I used _rdtsc()
to time atoi()
and atof()
and I noticed they were taking pretty long. I therefore wrote my own versions of these functions which were much quicker from the first call.
I am using Windows 7, VS2012 IDE but with the Intel C/C++ compiler v13. I have -/O3 enabled and also -/Ot ("favour fast code"). My CPU is an Ivy Bridge (mobile).
Upon further investigation, it seemed that the more times atoi()
and atof()
were called, the quicker they executed?? I am talking magnitudes faster:
When I call atoi()
from outside my loop, just the once, it takes 5,892 CPU cycles but after thousands of iterations this reduced to 300 - 600 CPU cycles (quite a large execution time range).
atof()
initially takes 20,000 to 30,000 CPU cycles and then later on after a few thousand iterations it was taking 18 - 28 CPU cycles (which is the speed at which my custom function takes the first time it is called).
Could someone please explain this effect?
EDIT: forgot to say- the basic setup of my program was a loop parsing bytes from a file. Inside the loop I obviously use my atof and atoi to notice the above. However, what I also noticed is that when I did my investigation before the loop, just calling atoi and atof twice, along with my user-written equivalent functions twice, it seemed to make the loop execute faster. The loop processed 150,000 lines of data, each line requiring 3x atof()
or atoi()
s. Once again, I cannot understand why calling these functions before my main loop affected the speed of a program calling these functions 500,000 times?!
#include <ia32intrin.h>
int main(){
//call myatoi() and time it
//call atoi() and time it
//call myatoi() and time it
//call atoi() and time it
char* bytes2 = "45632";
_int64 start2 = _rdtsc();
unsigned int a2 = atoi(bytes2);
_int64 finish2 = _rdtsc();
cout << (finish2 - start2) << " CPU cycles for atoi()" << endl;
//call myatof() and time it
//call atof() and time it
//call myatof() and time it
//call atof() and time it
//Iterate through 150,000 lines, each line about 25 characters.

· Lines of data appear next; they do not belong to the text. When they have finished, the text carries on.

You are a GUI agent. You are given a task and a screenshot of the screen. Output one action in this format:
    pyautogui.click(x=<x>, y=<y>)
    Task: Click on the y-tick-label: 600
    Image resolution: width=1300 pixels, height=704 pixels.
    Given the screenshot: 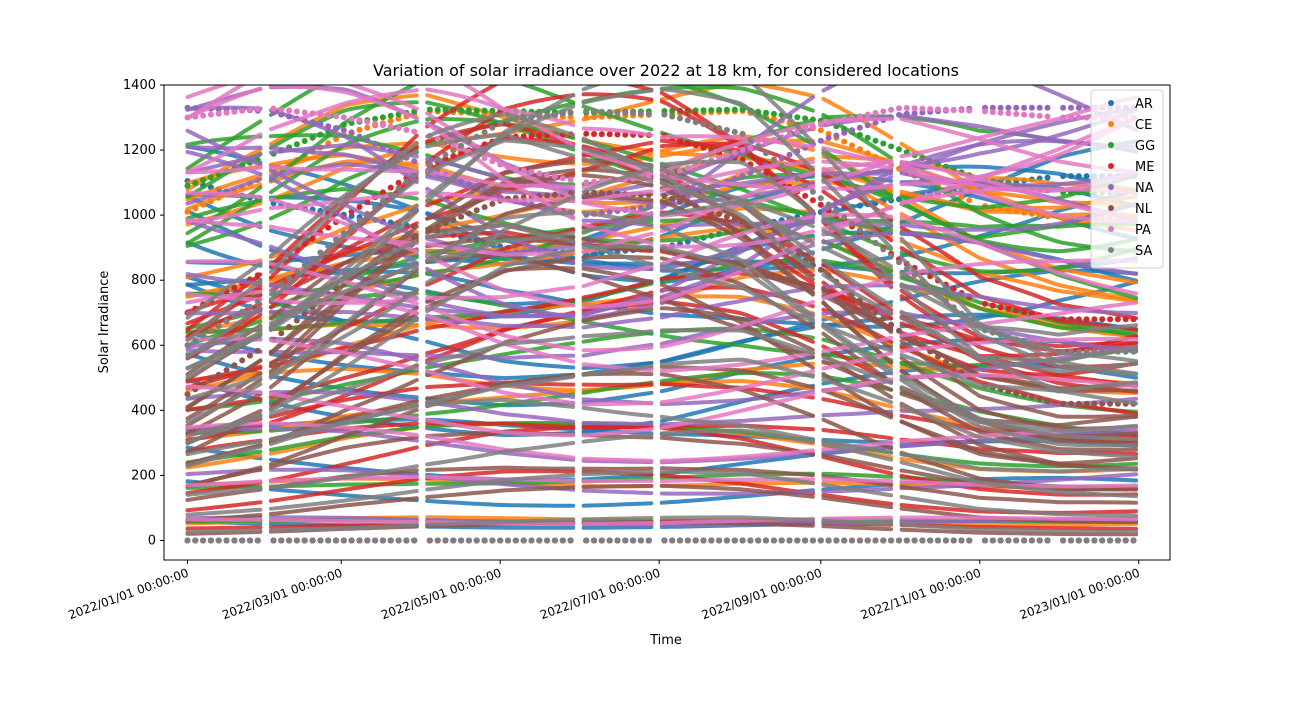 What is the action you would take?
    pyautogui.click(x=144, y=346)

//The below executes slower if the above debugging is NOT done.
while(i < file_size){
//Loop through my data, call atoi() or atof() 1 or 2 times per line
switch(bytes[i]){
case ' ':
//I have an array of shorts which records the distance from the beginning
//of the line to each of the tokens in the line. In the below switch
//statement offset_to_price and offset_to_qty refer to this array.
case '\n':
switch(message_type){
case 'A':
char* temp = bytes + offset_to_price;
_int64 start = _rdtsc();
price = atof(temp);
_int64 finish = _rdtsc();
cout << (finish - start) << " CPU cycles" << endl;
//Other processing with the tokens
break;
case 'R':
//Get the 4th line token using atoi() as above
char* temp = bytes + offset_to_qty;
_int64 start = _rdtsc();
price = atoi(temp);
_int64 finish = _rdtsc();
cout << (finish - start) << " CPU cycles" << endl;
//Other processing with the tokens
break;
}
break;
}
}
}
The lines in the file are like this (with no blank lines in between):
34605792 R dacb 100
34605794 A racb S 44.17 100
34605797 R kacb 100
34605799 A sacb S 44.18 100
34605800 R nacb 100
34605800 A tacb B 44.16 100
34605801 R gacb 100
I am using atoi()
on the 4th element in the 'R' messages and 5th element in 'A' messages and using atof()
on the 4th element in the 'A' messages.